Ainda sobre a denominada “cura gay”, desejo comentar que, do mesmo
modo que existem pessoas que, declaradamente, após um período de vida com
comportamento heterossexual, assumiram e declararam que “saíram do armário”,
assumindo sua homossexualidade, o mesmo direito têm não poucos homossexuais
que decidiram, muitos deles declarando-se autenticamente convertidos a Jesus,
deixar sua condição homossexual para uma vida de união conjugal heterossexual.
Ambos têm o mesmo e igual direito. E apenas outra observação: eu também não
acredito na “cura gay”. Conversão a Jesus é totalmente diferente, pois é milagre de
Deus, com autêntica e inconfundível assinatura, pelas marcas de Jesus, no ser
humano. E somos convertidos por amor e para amar.
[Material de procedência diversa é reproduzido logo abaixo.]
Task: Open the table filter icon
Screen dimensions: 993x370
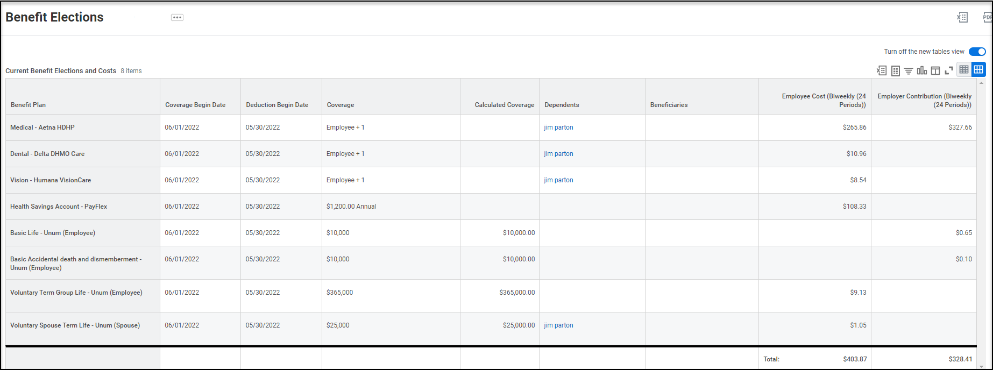Action: tap(908, 70)
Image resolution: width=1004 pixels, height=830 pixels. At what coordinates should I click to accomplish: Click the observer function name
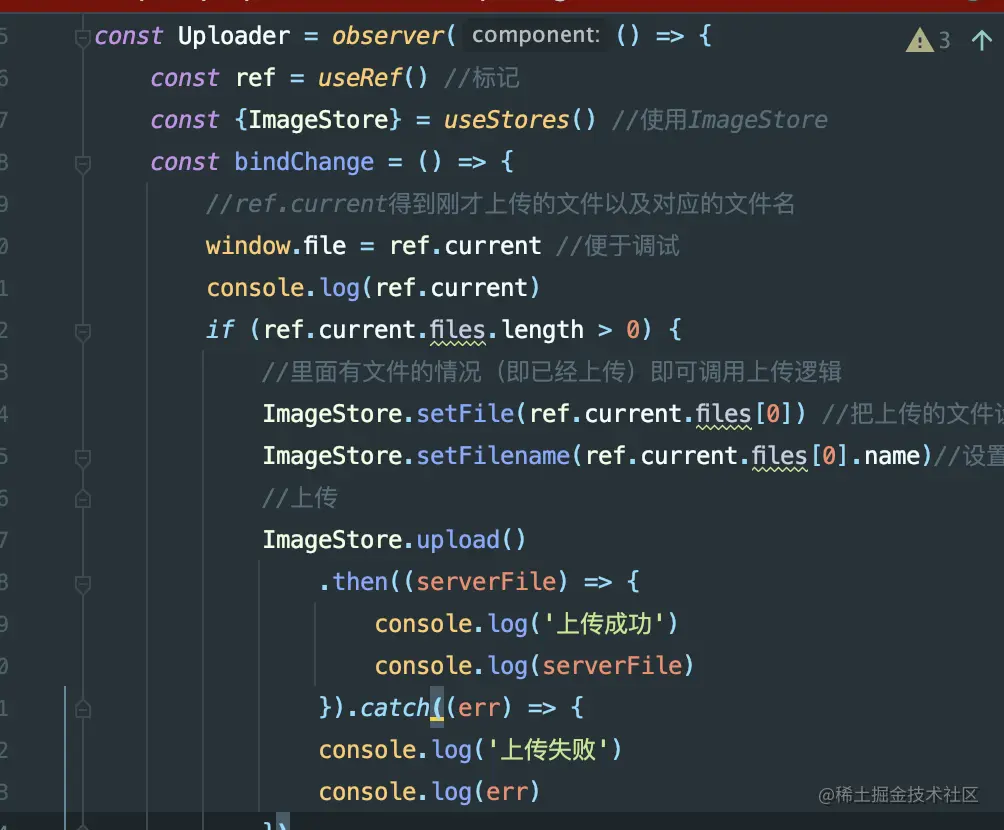(389, 36)
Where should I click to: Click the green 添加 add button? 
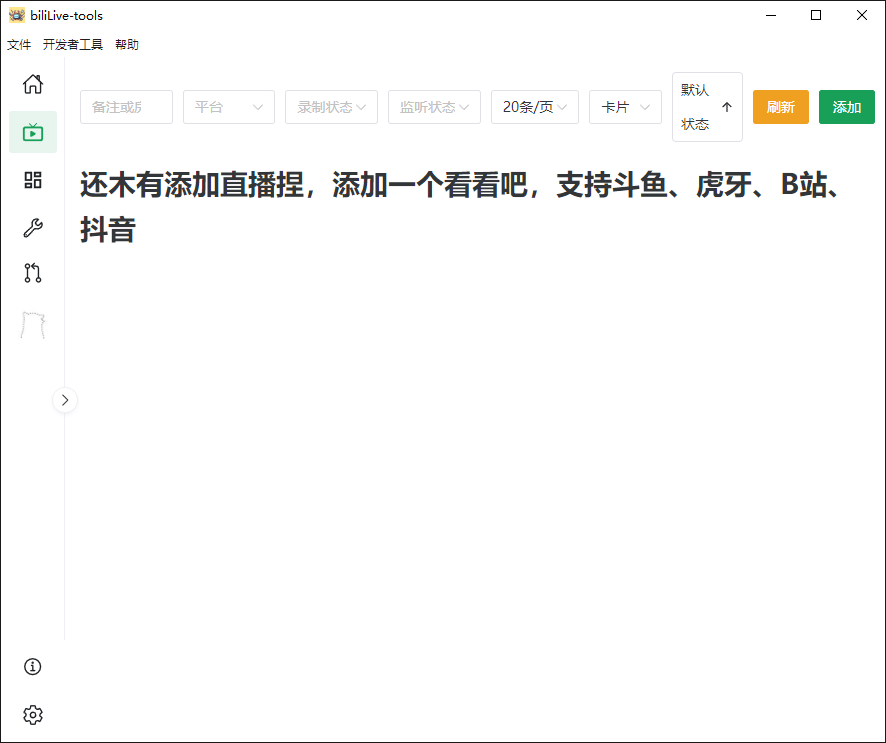point(846,107)
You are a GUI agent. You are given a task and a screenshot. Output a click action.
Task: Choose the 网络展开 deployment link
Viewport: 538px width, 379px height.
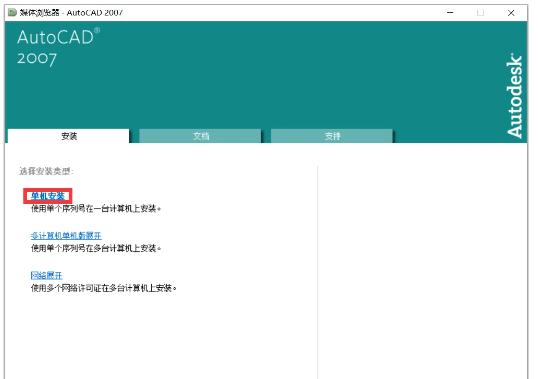pyautogui.click(x=46, y=275)
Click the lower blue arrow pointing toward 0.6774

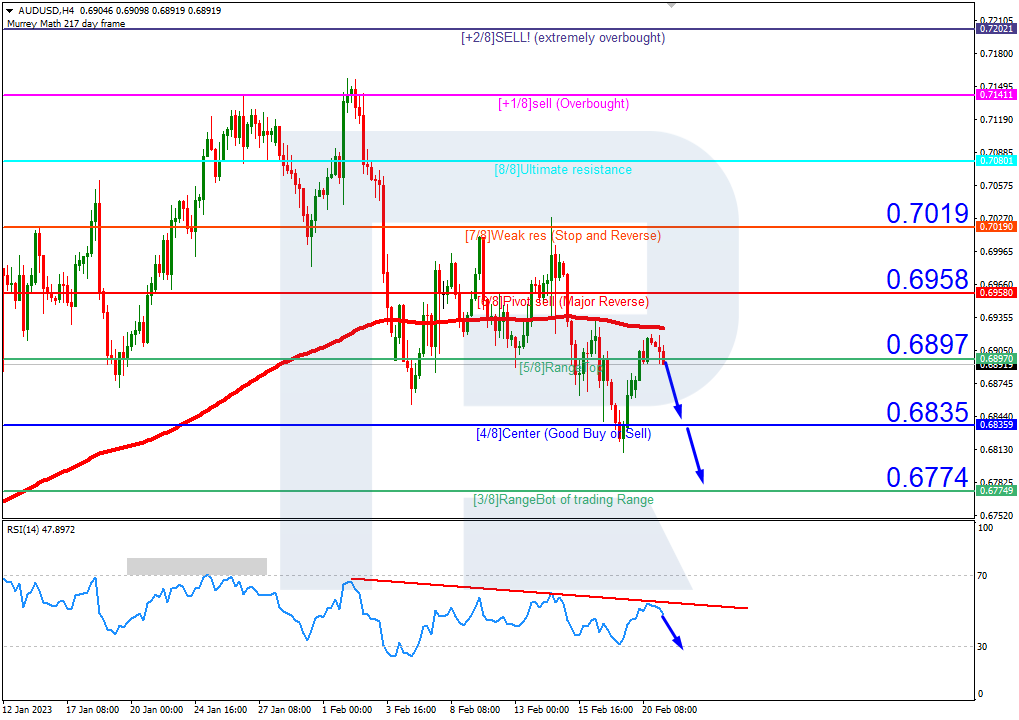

“To Love another person, is to see the face of God”, fala do personagem de
Jean Valjean, na cena final de Os Miseráveis (romance de Victor Hugo, adaptado
para o cinema), que traduzido é: “Amar outra pessoa é ver a face de Deus”. Outra
maneira de dizer o que João falou em 1Jo 4.20: “Se alguém diz amar a Deus e odiar a
seu irmão, é mentiroso: quem não ama a seu irmão, a quem vê, não pode amar a
Deus, a quem não vê”. Como disse Jesus ao doutor da lei: “faze isto” (Lc. 10.28). Só o
poderemos realizar como fruto do Espírito, debaixo do poder de Deus.
Muito Legal ter um blog amigo para nele meditarmos.